* Exercises:
1 – In the final paragraph of the passage on the term "laity," list each meaning that the writer says a term does not primarily have.
2 – Duplicate part of the rows, beginning at the line that contains "coordinates (584, 863)." and stopping after the line that contains "coordinates (364, 550).".

* Given passage:
--
In the same article to which I refer in the blog below, Barney Zwartz writes:
On power, the Catholic Church has long treated priests and those in religious orders as a higher caste, separate and superior to laypeople. It doesn’t even have a collective term for all members in the way that nations have “citizens” — a category to which the newest Australian belongs as much as the Prime Minister — because the primary meaning of “laypeople” is non-clerics.
This is a combination of a gross distortion and a falsehood. Lets start with the falsehood.
The term “lay people” is one of those tautologous terms like the place name “Penhill Hill” (“Pen” is old English for hill). “Lay” comes from the greek “ho laos” which means “the people”. As in “The People of God” (or Das Volk Gottes) (eg. Heb 4:9). Vatican II and Papa Benny are particularly keen on this idea. Thus the term “laity” does not primarily mean “not clerical”, just as the term “Catholic” does not primarily mean “non-Protestant” or “non-Orthodox”.
--
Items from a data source
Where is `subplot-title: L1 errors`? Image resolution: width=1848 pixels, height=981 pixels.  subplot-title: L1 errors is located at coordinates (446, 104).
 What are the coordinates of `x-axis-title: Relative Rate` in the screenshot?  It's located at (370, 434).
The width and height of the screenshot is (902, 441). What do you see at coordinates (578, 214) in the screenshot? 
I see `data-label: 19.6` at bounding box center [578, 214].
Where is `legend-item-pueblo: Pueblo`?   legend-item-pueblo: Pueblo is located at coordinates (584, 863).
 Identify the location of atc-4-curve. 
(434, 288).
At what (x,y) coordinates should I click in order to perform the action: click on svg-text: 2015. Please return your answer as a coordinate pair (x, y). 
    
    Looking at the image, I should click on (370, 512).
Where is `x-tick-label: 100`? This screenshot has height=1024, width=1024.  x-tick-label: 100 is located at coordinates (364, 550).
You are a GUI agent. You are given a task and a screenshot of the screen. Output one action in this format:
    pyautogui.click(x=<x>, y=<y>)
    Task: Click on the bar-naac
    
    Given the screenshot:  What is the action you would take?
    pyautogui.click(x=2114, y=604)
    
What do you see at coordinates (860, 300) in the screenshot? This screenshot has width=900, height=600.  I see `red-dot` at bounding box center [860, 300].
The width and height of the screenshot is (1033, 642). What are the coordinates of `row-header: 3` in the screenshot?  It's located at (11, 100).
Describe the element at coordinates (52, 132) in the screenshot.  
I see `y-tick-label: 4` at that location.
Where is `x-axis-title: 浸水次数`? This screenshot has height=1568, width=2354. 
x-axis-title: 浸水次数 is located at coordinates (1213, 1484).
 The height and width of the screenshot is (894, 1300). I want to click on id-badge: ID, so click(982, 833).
--
* Task answers:
1 – "not clerical", "non-Protestant", "non-Orthodox"

2 –
Where is `legend-item-pueblo: Pueblo`?   legend-item-pueblo: Pueblo is located at coordinates (584, 863).
 Identify the location of atc-4-curve. 
(434, 288).
At what (x,y) coordinates should I click in order to perform the action: click on svg-text: 2015. Please return your answer as a coordinate pair (x, y). 
    
    Looking at the image, I should click on (370, 512).
Where is `x-tick-label: 100`? This screenshot has height=1024, width=1024.  x-tick-label: 100 is located at coordinates (364, 550).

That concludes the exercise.